# Outlook 2002 and yahoo...dont remeber where i saw it but...



## Doonz (Jun 13, 2002)

I thought someone had this problem recently...was searching for another issue and came across this....

OL2002: Unable to Send Mail By Using Yahoo After Upgrading to Outlook 2002
The information in this article applies to:
Microsoft Outlook 2002, when used with:
the operating system: Microsoft Windows 98 Second Edition
Microsoft Outlook 98, version 8.5, when used with:
the operating system: Microsoft Windows 98 Second Edition
SYMPTOMS
After you upgrade from Outlook 98 to Outlook 2002, if you send mail through a Yahoo Post Office Protocol version 3 (POP3) mail server, you may receive one of the following error messages: 

Task 'pop.mail.yahoo.com - Sending and Receiving' reported error (0x800CCC0F): 'The connection to the server was interrupted.
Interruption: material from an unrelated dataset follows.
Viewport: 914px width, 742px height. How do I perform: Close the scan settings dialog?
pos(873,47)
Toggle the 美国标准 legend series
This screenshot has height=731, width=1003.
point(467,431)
If this problem continues, contact your server administrator or Internet service Provider (ISP).' 
-or- 


Task 'Yahoo - Sending' reported error (0x800CCC78): 'Unable to send the message. Please verify the email address in your account properties. The server responded: 521 yahoo.com closing transmission channel. You must be pop-authenticated before you can use this smtp server, and you must use your yahoo mail address for the Sender/From field.' 
CAUSE
This issue occurs because before you can send e-mail by using Yahoo, Yahoo requires that you be logged on to and authenticated by the Yahoo Simple Mail Transfer Protocol (SMTP) mail server. 
RESOLUTION
To resolve this issue, modify some of the settings in your Yahoo mail account: 
On the Tools menu, click E-mail Accounts.
If View or change existing e-mail accounts is not already selected, click View or change existing e-mail accounts, and then click Next.
Click the Yahoo mail account, and then click Change.
In the Internet E-mail Settings (POP3) dialog box, click More Settings.
Click to select the My outgoing server (SMTP) requires authentication check box.
Ensure that Log on to incoming mail server before sending mail is selected.
Click OK, click Next, and then click Finish.
Quit and restart Outlook before you send mail.
STATUS
Microsoft has confirmed this to be a problem in the Microsoft products that are listed at the beginning of this article.
MORE INFORMATION
Before a Yahoo user can send mail, Yahoo requires that the user be authenticated by the Yahoo SMTP mail server. This prevents unauthorized use of the SMTP gateway by unscrupulous or malicious mail users.

The third-party products discussed in this article are manufactured by vendors independent of Microsoft; we make no warranty, implied or otherwise, regarding these products' performance or reliability.


----------